**Data for this task**

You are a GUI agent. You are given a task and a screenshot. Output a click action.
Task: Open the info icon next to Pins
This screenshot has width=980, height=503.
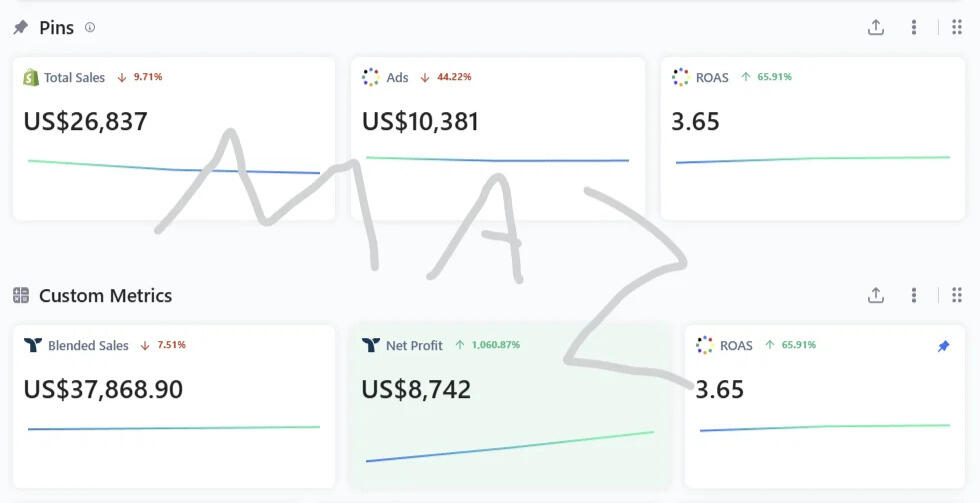90,27

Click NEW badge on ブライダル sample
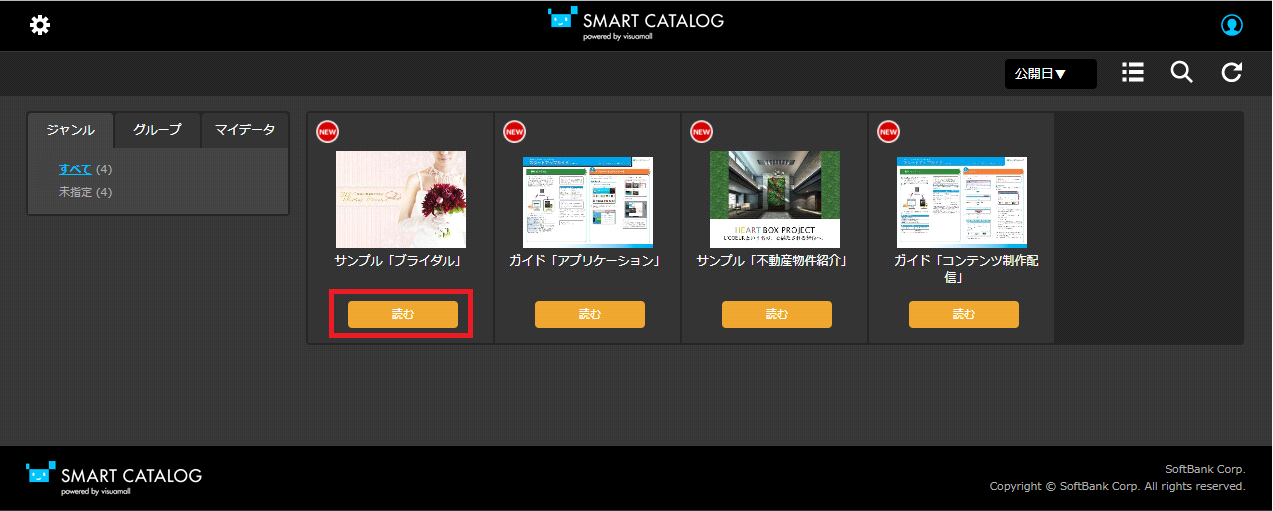[x=327, y=131]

**Required action**
Take the line that holds "This screenshot has width=980, height=503." as the start and the last line of the data as the end. Copy only those lines exactly, both ends included, except the pictures.

**Result of this exercise**
This screenshot has width=980, height=503.
90,27

Click NEW badge on ブライダル sample
[x=327, y=131]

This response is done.